К концу фильма зритель увидит стеклянную лампочку, которую используют в канделябрах, она будет то становиться совсем тонкой, то вновь утолщаться, то меркнуть, то опять расцветать светом, то расплываться, то снова обретать четкие очертания, и так далее. Вот уже год, как я размышляю о том, чтобы резюмировать всю политическую историю охваченного материализмом человечества, символически представив ее в виде морфологических превращений некоего круглого, как тыковка, предмета, простого и легко узнаваемого в привычном нам силуэте электрической лампочки.

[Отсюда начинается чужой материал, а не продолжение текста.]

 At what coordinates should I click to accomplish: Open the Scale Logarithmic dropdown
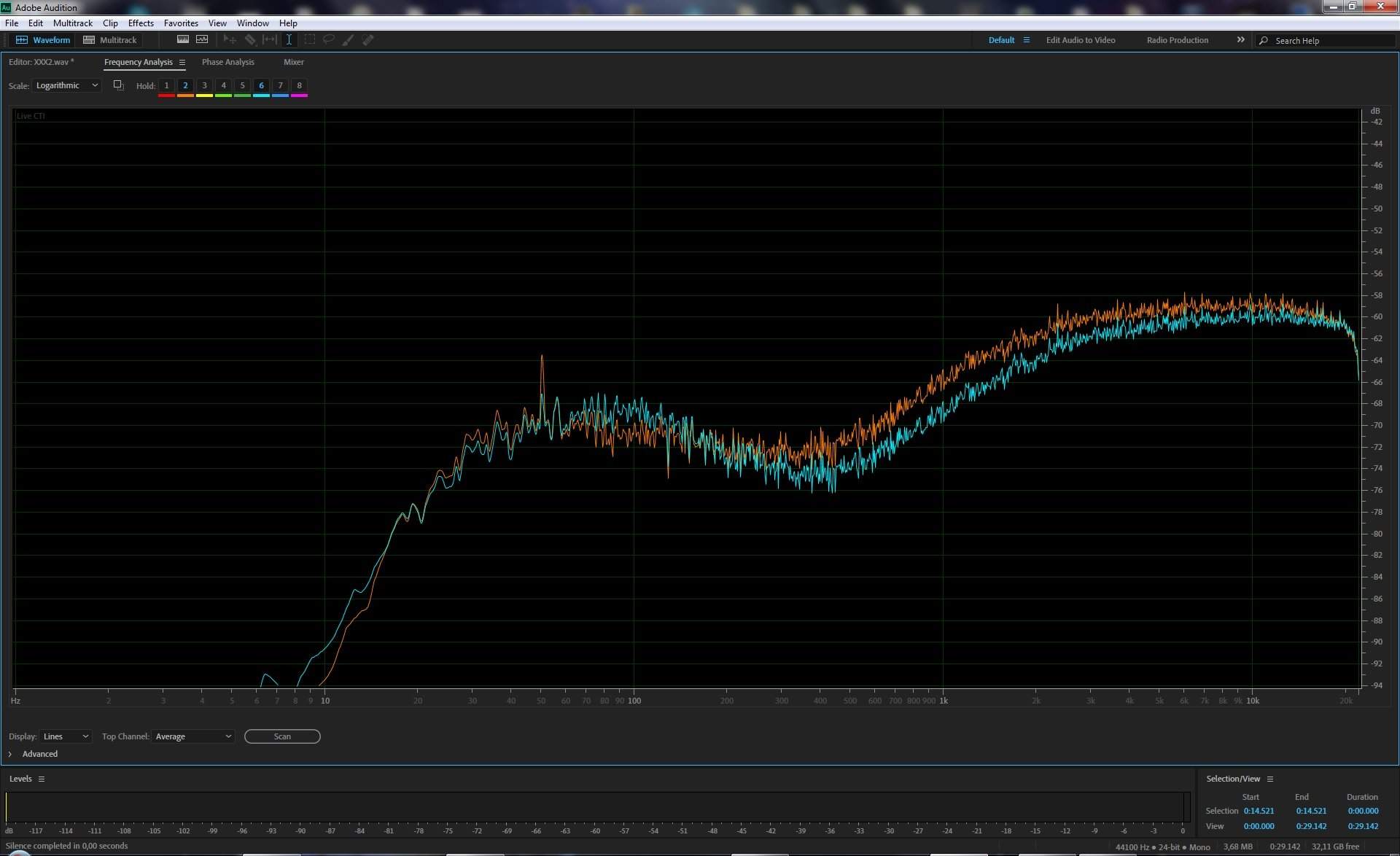tap(66, 85)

Это исследование, столь кропотливое и столь пространное, в моем фильме займет всего одну минуту и покажет то, что видит человек, утомленный солнечным светом, когда он, закрыв глаза, до боли надавливает на них ладонями.

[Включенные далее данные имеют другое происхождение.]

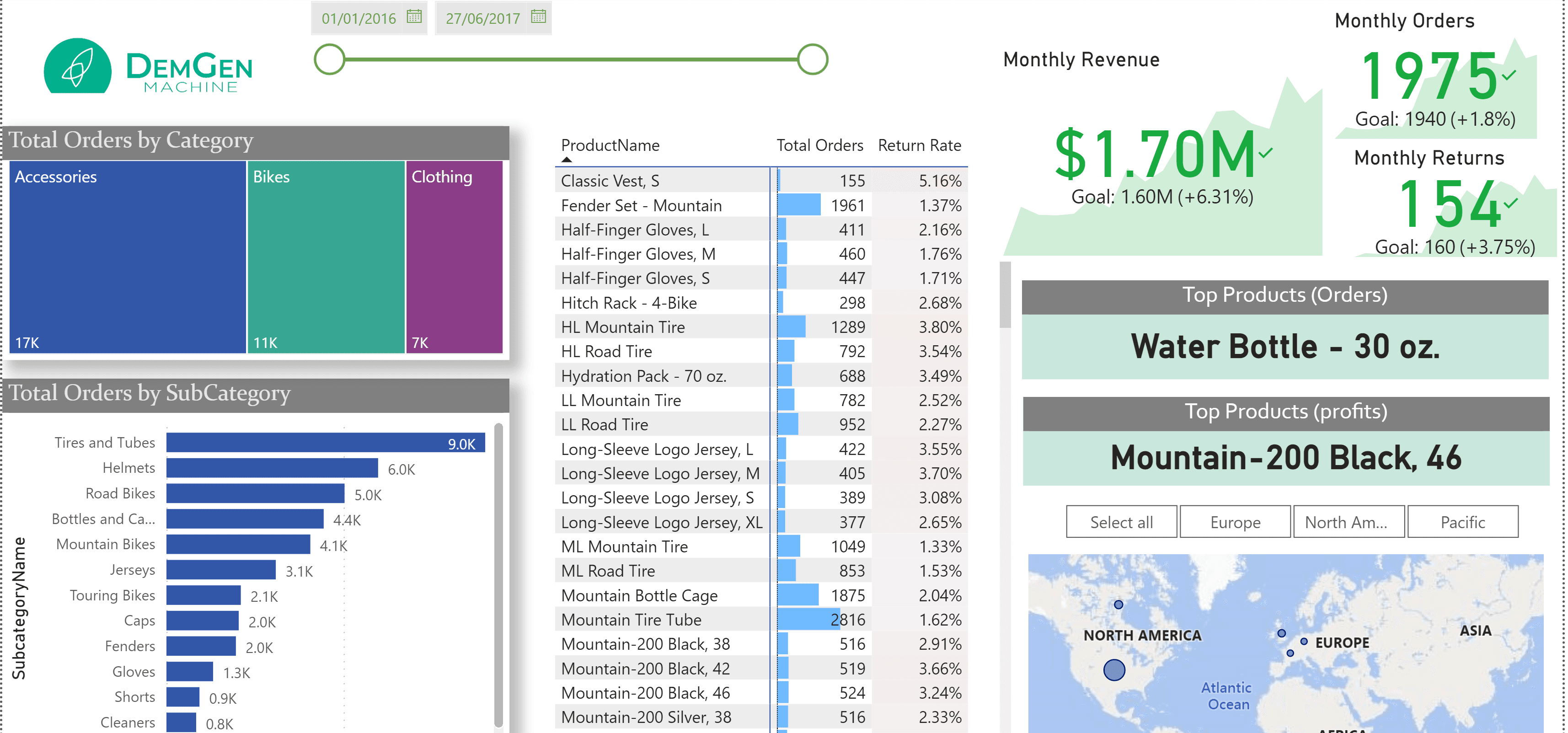Toggle the North America region slicer
Screen dimensions: 1568x733
(x=1348, y=522)
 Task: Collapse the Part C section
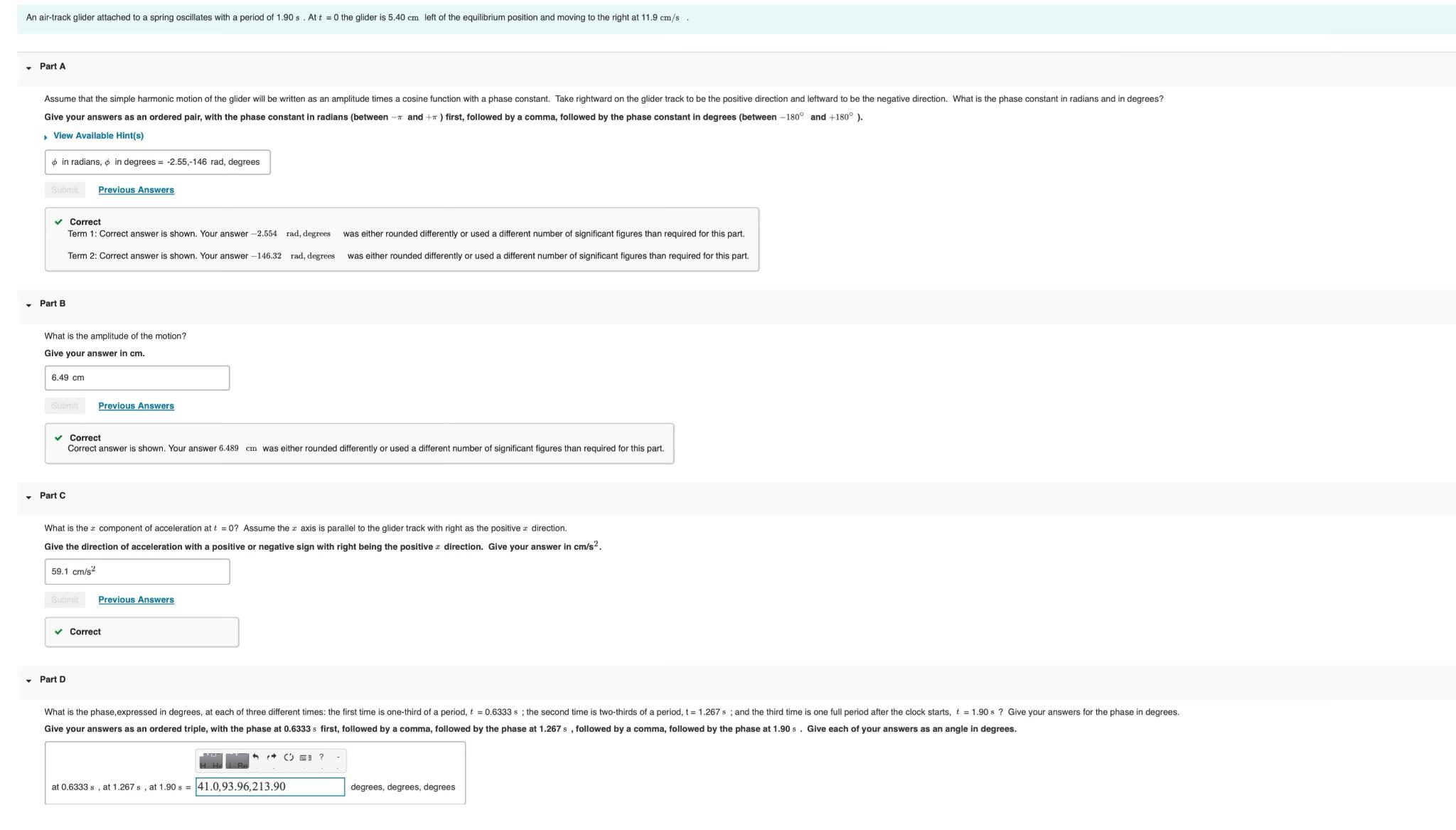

Сделать все это по плечу только мне одному, а всякая подделка здесь, ясное дело, совершенно исключена, ведь я вместе с Галой являюсь единственным, кто владеет секретом, позволяющим снять задуманный мною фильм, ни разу не прибегая к тому, чтобы резать или монтировать отдельные сцены. Уже один этот секрет способен вызвать бесконечные очереди у дверей кинотеатров, где будет демонстрироваться мое творение. Ведь что бы там ни говорили всякие наивные простаки, но моя «Тачка во плоти» будет не просто гениальной, это к тому же будет самый коммерческий фильм нашей эпохи, и весь мир единодушно воскликнет, покоренный главным его достоинством: это настоящее чудо!
АВГУСТ
Я посадил себе на колени Уродство и почти тотчас же почувствовал усталость.

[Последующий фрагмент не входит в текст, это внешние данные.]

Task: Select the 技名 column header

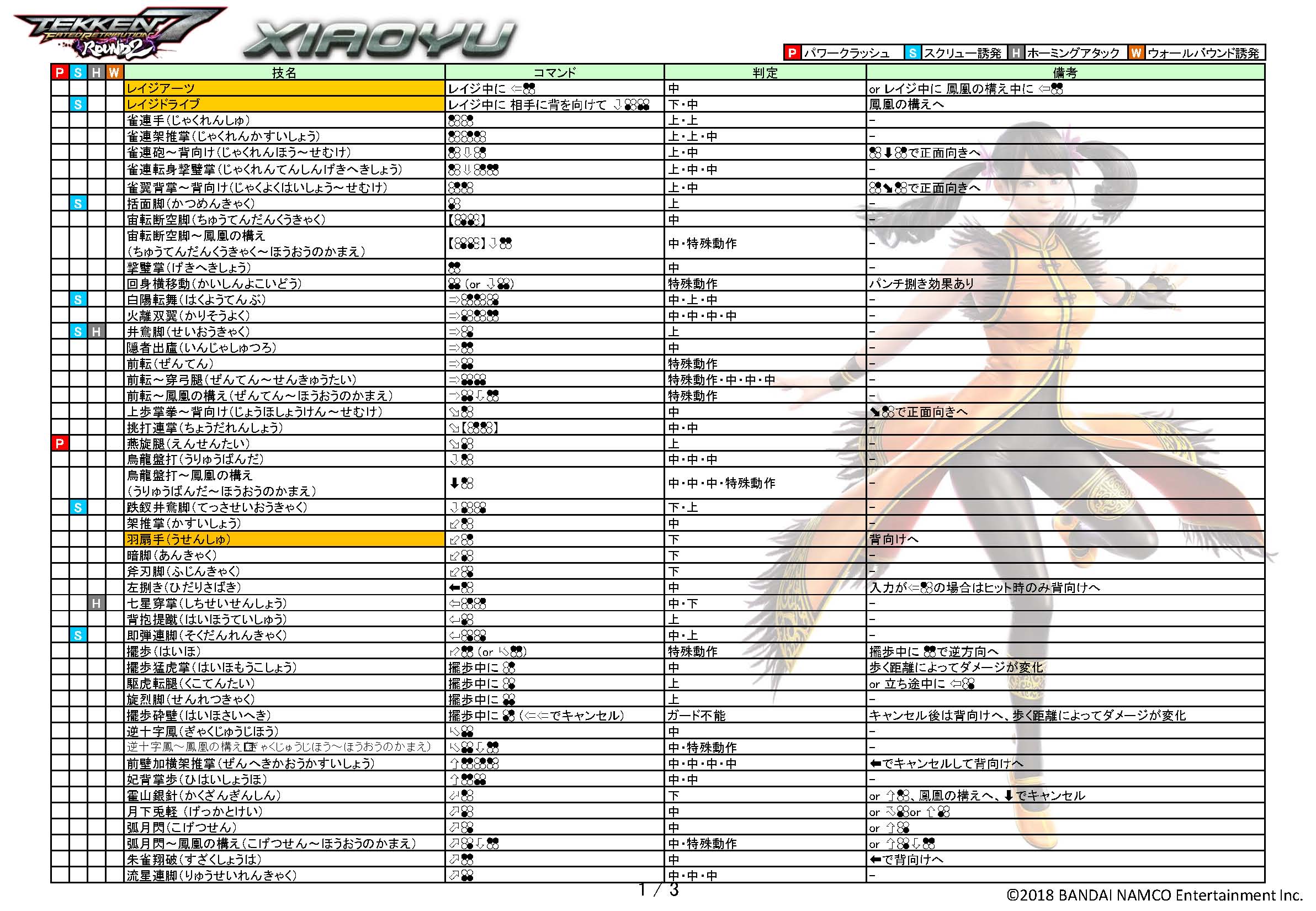Action: point(284,72)

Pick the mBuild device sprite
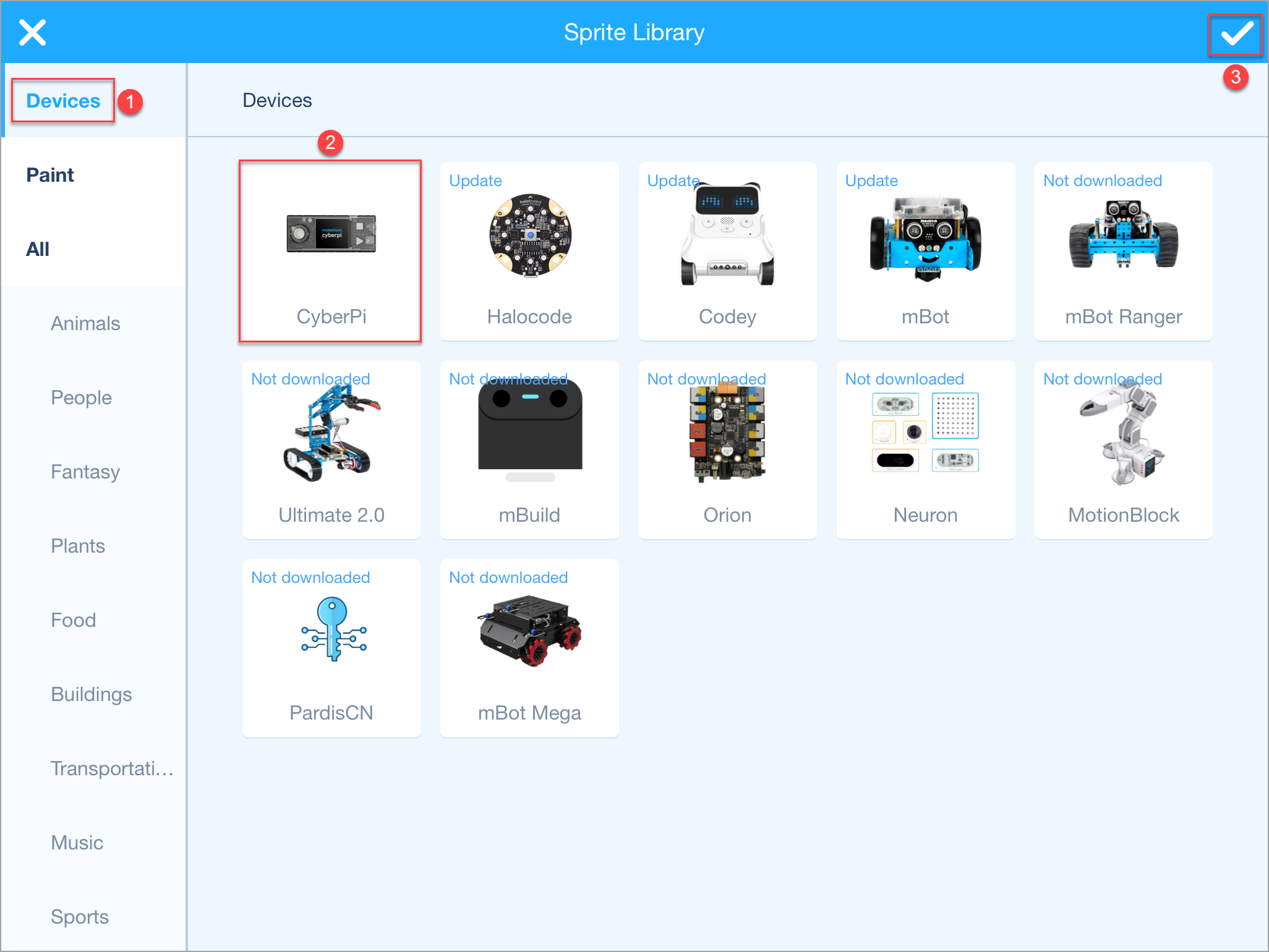pos(529,449)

Мы все истосковались, изголодались по конкретным образам. И здесь нам поможет абстракционизм: он вернет фигуративному искусству строгость девствен– ности.
Я мечтаю найти способ исцелять от всех болезней, ведь все они, в сущности, идут от психологии.
Лето проскальзывает, обтрепываясь о мои плотно сжатые зубы, будто челюсти мне свел какой-то столбняк. Уже шестое августа. Я так боюсь вновь прикоснуться кистью к своему «Corpus hypercubicus» («Распятый Христос», представленный Честером Дейлзом в нью-йоркском музее «Метрополитен»), слишком уж он совершенен, что приходится прибегнуть к чисто далианской уловке. Мой страх идет от недостатка тестикул. С другой стороны, чего у меня с избытком, так это сжатых зубов. И вот после полудня я набрасываюсь на две совершенно не похожие и в то же время тесно связанные между собой вещи: одна – это тестикулы на торсе Фидия, а другая – пупок на том же самом торсе Фидия. И вот вам результат – я почти совсем избавился от страха. Браво, браво. Дали!